**EXERCISE REQUIREMENTS:** Copy exactly, and only, the lines between the start of the entries below and the line containing "This screenshot has width=443, height=377.", both inclusive. Omit pictures.

**EXERCISE INPUT:**
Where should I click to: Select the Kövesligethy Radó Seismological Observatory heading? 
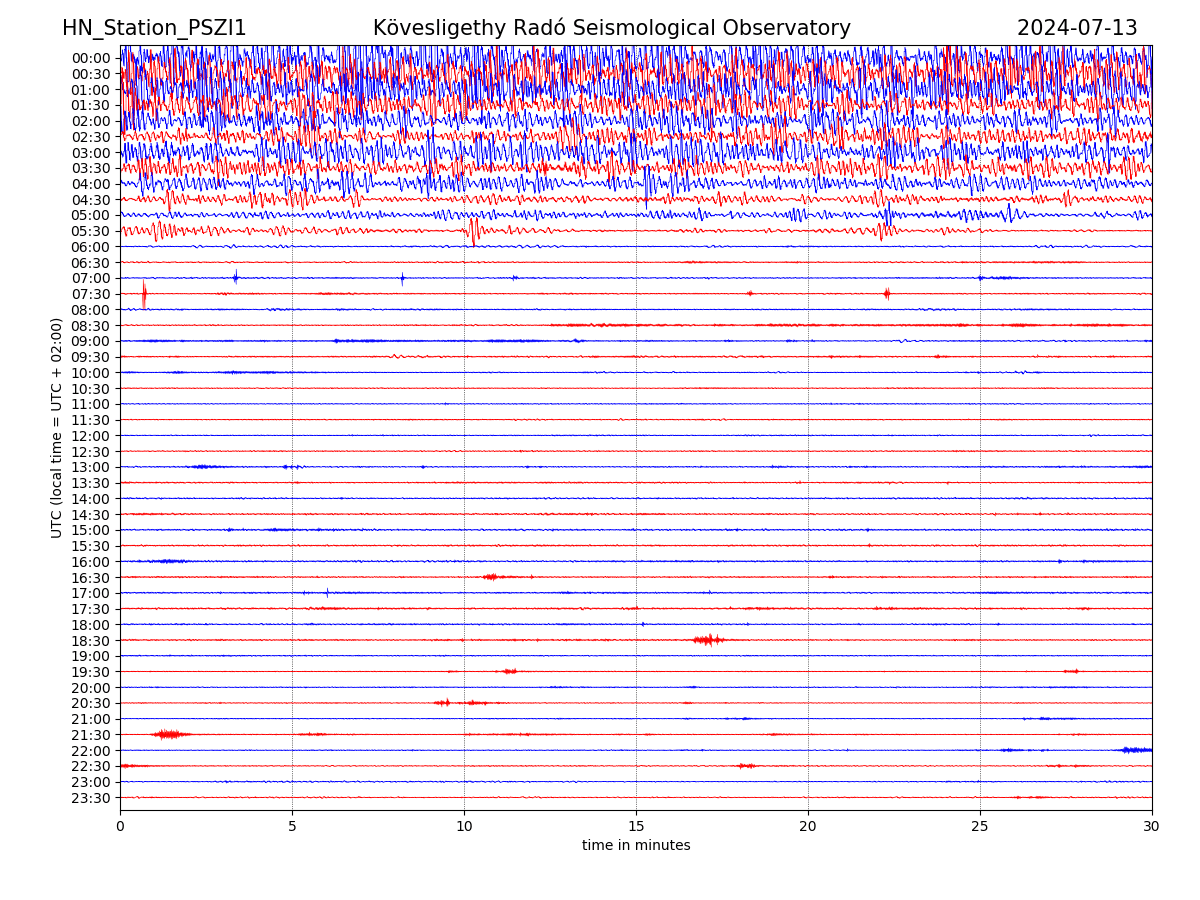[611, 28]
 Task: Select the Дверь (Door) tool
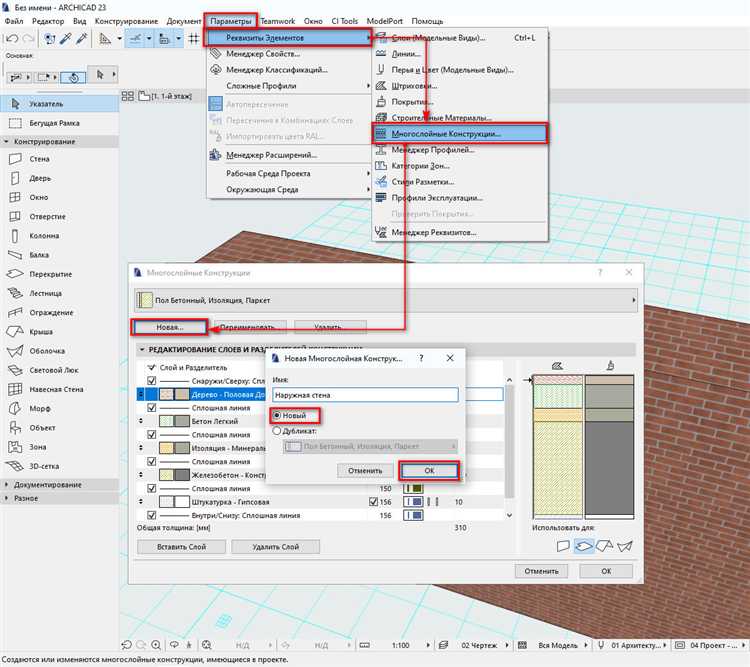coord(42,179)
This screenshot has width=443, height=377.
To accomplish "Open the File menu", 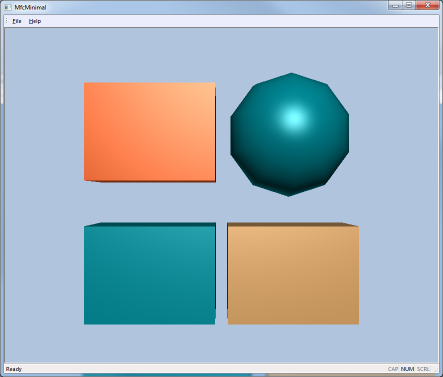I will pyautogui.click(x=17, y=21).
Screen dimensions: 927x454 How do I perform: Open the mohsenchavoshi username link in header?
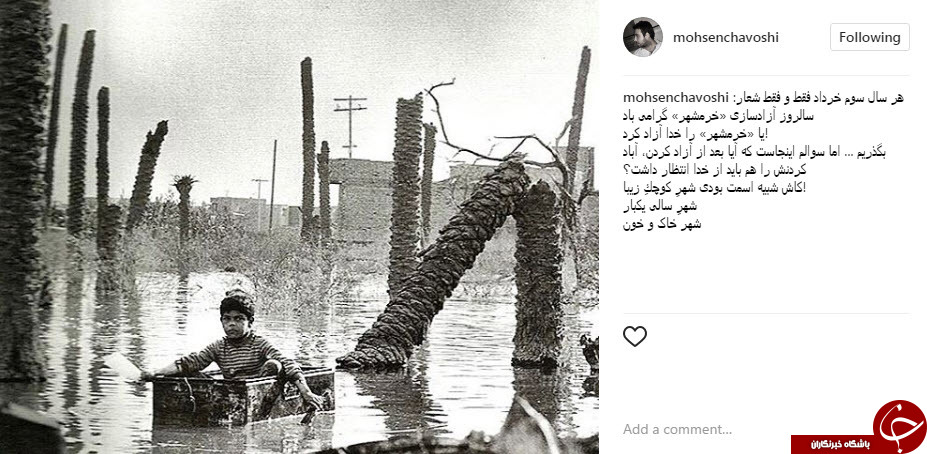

**TASK OUTPUT:**
Where should I click to: Select the Kövesligethy Radó Seismological Observatory heading? 
[611, 28]
 Task: Select the Дверь (Door) tool
coord(42,179)
This screenshot has width=443, height=377.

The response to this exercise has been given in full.